Texto proporcionado:
********************

La seriedad con la que lo dijo me produjo escalofríos. Entendí al instante que no estaba hablando en sentido alegórico y no valía la pena buscar una explicación racional a lo que me decía.
Asentí.
Cuando fui invitado por primera vez al templo de Hanuman no pensé que tendría el honor de verlo, pero pasó. Mientras estaba contando el Ramayana, en inglés -con un traductor a mi lado que volvía a contar en Tamil las partes del Ramayana que yo recuperaba-, empecé a notar que el sacerdote ya no era el sacerdote. Su cuerpo empezó a balancearse siguiendo un ritmo que recordaba más bien el de los monos. Se apoyaba en el suelo con los brazos estirados, como lo hacen los gorilas, y sus ojos ganaron un brillo hipnótico, juguetón, alegre, profundo e inteligente. El traductor me susurró de repente al oído: «cuida lo que cuentas porque Hanuman está aquí». Después los tambores aceleraron su latido, aumentó el volumen, Hanuman se levantó, rezó con voz atronadora, levantó una pesada maza que tenía preparada y se puso a bramar en Tamil y Sánscrito.

********************

Extractos del material:
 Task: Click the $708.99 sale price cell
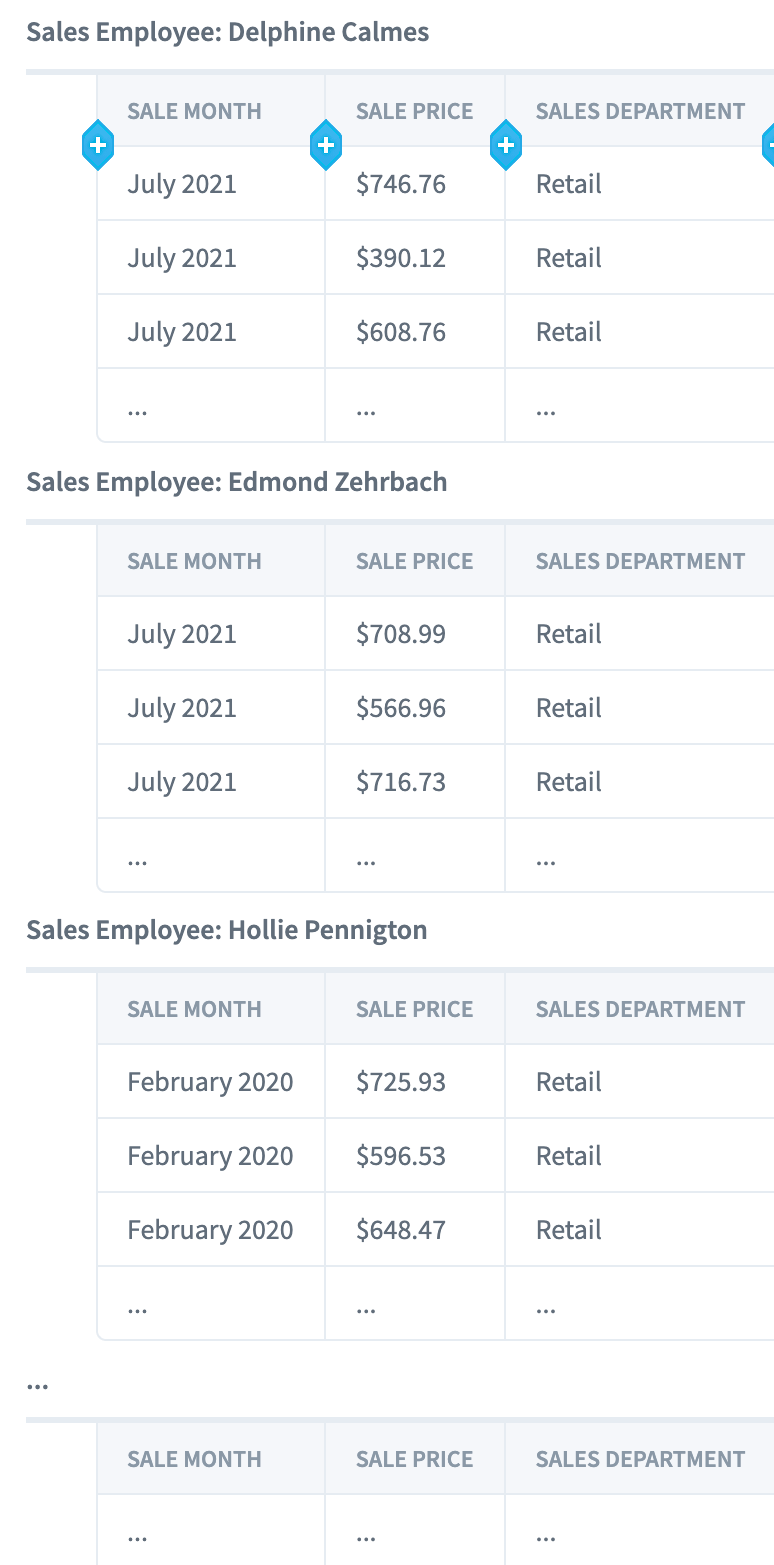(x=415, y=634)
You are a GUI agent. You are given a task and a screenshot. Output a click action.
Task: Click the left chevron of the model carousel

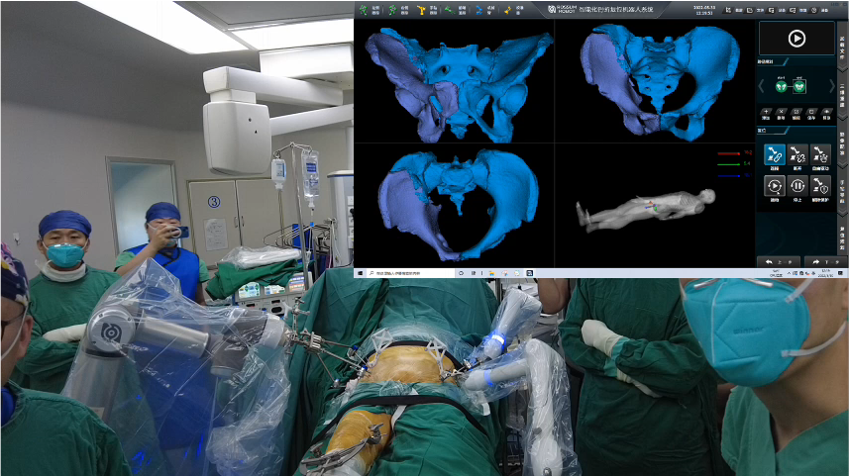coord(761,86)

********************

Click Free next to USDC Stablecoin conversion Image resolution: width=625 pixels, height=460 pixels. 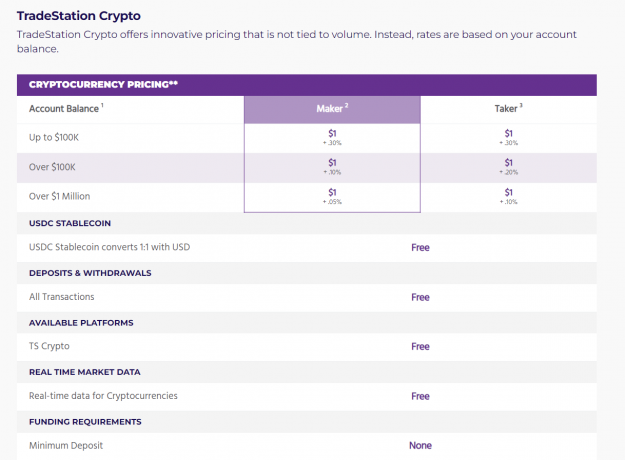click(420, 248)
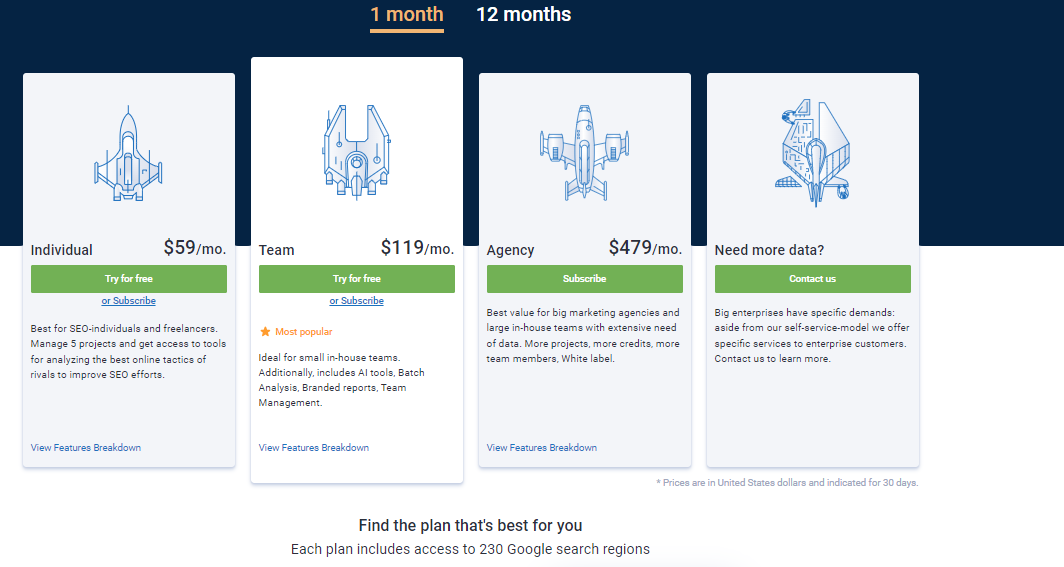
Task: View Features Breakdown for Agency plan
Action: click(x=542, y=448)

********************

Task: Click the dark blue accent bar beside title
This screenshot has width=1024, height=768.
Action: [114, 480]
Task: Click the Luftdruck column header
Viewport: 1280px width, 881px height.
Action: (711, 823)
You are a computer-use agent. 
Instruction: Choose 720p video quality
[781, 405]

********************

Responde estas preguntas a partir del texto proporcionado:
(a) ¿En qué idioma contaba el Ramayana quien narra?
(b) ¿Qué objeto levantó Hanuman después de rezar?
(c) ¿En qué lenguas se puso a bramar Hanuman?

Resultado:
(a) En inglés.
(b) Una pesada maza que tenía preparada.
(c) En tamil y sánscrito.